Cloud computing—once a cutting-edge trend among high-tech startups—is transforming the way corporations nationwide are doing business. Virtually every company has data in the cloud, whether it knows it or not. And the trend isn’t limited to startups. Cisco Systems Inc., Dell Inc., and Motorola Solutions Inc. are just a few of the Fortune 500 that are increasing their use of cloud-based applications. 

Cloud computing applications save companies money by using computer resources more efficiently. These applications also enable employees to work remotely and collaborate on files with colleagues with ease. But despite the enormous promise of cloud computing, the technologies are creating a host of headaches for IT and legal departments, which are grappling for the first time with conducting discovery in this new space.

Search and Collection

The paradigm in the legal services world is that the party conducting the discovery controls the data. For instance, a corporate litigant in a dispute with a competitor might collect data from its own servers, its employees’ hard drives and paper files. That data can then be transferred into a searchable database through which responsive documents can be identified. But with corporations and employees increasingly storing data in the cloud, companies no longer have that degree of control over the data they generate. 

The first challenge is figuring out how to collect the data from these remote sources. Many cloud technology providers never created mechanisms for users to retain or export the data that they create. For instance, some popular web-based spam filters lack ways for customers to change their retention schedule or delete data.
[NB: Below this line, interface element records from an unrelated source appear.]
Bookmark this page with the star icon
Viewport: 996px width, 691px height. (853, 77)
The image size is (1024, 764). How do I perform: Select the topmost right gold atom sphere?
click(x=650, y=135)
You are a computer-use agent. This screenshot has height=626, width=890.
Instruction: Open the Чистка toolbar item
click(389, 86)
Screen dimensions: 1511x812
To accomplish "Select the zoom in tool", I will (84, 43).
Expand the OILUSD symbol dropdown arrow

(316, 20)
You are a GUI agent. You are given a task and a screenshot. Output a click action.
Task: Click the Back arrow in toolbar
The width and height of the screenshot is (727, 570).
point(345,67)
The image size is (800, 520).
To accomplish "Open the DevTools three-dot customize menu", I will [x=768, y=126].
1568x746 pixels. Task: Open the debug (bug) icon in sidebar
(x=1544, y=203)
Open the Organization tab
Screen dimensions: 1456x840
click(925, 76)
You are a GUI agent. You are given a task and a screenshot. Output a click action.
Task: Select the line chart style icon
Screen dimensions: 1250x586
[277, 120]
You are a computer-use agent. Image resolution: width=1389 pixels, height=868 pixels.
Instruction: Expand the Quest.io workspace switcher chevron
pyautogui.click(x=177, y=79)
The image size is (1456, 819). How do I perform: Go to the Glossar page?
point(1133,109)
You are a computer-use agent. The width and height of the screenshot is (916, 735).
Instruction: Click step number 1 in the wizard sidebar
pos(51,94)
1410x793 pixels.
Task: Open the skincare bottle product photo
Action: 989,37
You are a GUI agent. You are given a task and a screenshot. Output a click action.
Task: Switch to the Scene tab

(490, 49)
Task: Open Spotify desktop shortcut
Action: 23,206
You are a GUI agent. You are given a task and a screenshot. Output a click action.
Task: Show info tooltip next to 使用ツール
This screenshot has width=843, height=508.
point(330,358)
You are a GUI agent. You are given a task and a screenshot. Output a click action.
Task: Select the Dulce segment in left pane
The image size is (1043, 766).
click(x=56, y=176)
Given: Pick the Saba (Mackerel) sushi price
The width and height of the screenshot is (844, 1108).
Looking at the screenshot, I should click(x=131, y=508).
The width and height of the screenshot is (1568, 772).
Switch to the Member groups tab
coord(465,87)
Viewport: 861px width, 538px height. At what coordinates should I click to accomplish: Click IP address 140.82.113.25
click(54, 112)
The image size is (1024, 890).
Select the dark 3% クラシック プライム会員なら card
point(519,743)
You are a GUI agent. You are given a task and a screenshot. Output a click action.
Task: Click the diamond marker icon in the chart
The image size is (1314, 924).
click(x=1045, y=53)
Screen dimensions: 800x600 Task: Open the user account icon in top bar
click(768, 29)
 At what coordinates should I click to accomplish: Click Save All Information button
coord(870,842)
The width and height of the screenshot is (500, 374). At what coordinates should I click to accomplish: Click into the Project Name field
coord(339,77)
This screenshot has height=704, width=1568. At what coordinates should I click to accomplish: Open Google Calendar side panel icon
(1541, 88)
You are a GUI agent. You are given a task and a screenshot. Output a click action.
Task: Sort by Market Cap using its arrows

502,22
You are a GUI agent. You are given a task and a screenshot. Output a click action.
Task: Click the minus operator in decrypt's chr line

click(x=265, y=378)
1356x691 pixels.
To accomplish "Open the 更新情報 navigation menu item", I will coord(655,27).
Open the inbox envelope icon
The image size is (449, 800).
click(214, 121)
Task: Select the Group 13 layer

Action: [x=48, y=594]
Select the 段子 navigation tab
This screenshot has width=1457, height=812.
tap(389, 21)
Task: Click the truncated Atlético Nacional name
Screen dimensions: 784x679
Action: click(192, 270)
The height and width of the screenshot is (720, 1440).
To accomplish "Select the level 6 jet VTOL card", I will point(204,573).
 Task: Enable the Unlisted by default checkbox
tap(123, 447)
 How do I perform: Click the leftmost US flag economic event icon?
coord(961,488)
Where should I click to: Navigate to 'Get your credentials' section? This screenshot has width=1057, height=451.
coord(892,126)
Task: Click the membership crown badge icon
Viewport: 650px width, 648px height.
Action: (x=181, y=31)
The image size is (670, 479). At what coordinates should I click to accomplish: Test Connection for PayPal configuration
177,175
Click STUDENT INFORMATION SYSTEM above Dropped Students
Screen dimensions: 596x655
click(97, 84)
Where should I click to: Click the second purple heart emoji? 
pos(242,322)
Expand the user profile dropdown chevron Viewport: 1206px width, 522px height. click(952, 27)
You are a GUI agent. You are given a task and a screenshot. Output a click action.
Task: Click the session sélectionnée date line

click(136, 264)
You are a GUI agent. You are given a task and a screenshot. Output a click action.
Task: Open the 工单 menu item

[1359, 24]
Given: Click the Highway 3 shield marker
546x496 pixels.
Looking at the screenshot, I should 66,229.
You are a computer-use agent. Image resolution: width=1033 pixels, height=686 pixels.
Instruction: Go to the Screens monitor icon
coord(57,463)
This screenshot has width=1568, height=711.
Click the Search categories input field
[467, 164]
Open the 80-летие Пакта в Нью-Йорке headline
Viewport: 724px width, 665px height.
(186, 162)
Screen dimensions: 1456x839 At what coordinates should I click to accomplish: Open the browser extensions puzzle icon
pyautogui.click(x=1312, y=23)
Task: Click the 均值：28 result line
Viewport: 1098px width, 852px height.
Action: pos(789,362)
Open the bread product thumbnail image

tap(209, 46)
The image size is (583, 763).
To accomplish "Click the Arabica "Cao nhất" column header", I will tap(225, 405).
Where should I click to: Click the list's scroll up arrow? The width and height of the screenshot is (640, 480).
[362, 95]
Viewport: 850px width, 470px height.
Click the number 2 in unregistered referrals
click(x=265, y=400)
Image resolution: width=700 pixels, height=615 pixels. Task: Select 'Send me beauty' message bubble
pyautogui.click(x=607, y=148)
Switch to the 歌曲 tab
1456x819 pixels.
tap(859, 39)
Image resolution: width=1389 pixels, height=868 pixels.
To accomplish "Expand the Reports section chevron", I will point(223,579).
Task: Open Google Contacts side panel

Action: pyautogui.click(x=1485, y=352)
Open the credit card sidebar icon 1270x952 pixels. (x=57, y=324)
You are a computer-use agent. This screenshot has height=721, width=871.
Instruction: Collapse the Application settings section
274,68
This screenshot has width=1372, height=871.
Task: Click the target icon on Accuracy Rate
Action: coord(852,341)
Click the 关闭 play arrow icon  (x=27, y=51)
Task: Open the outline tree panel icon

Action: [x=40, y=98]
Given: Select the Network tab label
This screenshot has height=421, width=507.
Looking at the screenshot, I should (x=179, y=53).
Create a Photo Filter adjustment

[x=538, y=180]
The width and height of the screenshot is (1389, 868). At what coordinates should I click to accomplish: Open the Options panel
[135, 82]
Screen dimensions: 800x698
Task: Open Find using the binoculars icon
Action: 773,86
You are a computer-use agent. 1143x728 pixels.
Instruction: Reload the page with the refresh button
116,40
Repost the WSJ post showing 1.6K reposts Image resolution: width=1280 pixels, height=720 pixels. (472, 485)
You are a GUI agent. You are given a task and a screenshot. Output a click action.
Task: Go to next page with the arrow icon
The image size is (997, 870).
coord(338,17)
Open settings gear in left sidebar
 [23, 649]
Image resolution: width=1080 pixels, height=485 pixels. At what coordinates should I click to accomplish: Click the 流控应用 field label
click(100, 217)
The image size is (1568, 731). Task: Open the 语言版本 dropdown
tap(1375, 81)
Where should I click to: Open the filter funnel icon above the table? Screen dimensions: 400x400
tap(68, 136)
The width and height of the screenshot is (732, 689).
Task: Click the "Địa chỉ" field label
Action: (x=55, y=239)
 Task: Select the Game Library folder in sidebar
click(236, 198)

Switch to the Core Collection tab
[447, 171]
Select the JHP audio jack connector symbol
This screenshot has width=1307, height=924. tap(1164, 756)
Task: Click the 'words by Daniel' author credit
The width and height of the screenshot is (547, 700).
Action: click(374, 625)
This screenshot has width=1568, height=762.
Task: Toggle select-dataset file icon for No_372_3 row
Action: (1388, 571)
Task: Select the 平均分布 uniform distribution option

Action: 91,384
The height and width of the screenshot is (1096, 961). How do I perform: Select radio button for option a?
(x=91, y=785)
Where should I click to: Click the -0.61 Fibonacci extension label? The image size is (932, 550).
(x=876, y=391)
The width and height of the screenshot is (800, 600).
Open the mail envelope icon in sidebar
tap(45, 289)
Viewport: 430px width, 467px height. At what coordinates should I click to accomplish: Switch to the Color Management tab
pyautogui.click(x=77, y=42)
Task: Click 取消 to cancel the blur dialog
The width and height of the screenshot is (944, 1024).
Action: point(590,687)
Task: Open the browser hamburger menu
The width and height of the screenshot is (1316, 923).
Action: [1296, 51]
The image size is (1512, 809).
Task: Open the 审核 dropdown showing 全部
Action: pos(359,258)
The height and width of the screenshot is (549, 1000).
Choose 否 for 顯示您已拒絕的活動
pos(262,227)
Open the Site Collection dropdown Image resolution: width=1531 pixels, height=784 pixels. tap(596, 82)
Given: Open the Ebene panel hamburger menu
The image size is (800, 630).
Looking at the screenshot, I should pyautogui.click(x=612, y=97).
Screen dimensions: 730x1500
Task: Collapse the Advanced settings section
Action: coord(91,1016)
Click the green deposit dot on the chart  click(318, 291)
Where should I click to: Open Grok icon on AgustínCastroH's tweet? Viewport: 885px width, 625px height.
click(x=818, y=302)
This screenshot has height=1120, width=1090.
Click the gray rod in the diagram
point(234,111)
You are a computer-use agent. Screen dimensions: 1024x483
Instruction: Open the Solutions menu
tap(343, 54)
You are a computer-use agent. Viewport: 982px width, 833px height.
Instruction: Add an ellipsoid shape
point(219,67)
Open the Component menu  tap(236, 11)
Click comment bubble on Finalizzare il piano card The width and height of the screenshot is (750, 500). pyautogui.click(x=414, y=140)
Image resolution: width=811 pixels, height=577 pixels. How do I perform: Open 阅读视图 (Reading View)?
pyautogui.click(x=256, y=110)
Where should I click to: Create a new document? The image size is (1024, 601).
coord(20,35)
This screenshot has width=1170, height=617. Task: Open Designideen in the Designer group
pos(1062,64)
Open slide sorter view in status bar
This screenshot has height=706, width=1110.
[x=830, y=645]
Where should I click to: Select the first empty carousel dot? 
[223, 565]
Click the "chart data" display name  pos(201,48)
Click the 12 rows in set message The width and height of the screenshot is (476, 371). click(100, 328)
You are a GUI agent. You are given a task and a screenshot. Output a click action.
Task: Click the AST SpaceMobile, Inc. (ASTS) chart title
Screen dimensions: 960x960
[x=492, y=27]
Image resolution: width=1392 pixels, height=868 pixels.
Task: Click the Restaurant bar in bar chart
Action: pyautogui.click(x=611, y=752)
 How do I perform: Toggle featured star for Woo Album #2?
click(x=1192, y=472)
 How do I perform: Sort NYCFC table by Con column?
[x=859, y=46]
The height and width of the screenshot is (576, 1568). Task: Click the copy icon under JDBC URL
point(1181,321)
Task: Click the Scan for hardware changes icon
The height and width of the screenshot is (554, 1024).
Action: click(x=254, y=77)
Likewise, some networking sites don’t permit users to export data from their accounts to local machines.

That immediately raises a second thorny issue—how to search the data that cannot be exported within the providers’ systems. Keyword searching is the most common way to collect and cull data in discovery. Typically, the parties agree on a set of search terms and produce data that contains those terms. Many cloud-based systems do not support the sophisticated Boolean searches that are commonplace in discovery. Some may not distinguish an “and” operator from an “or,” and other systems cannot process searches that seek certain search terms in a given proximity from one another. Moreover, many web-based applications may not search deep enough within the data for litigation purposes. For instance, the search may only review the bodies of emails and not data contained in email attachments.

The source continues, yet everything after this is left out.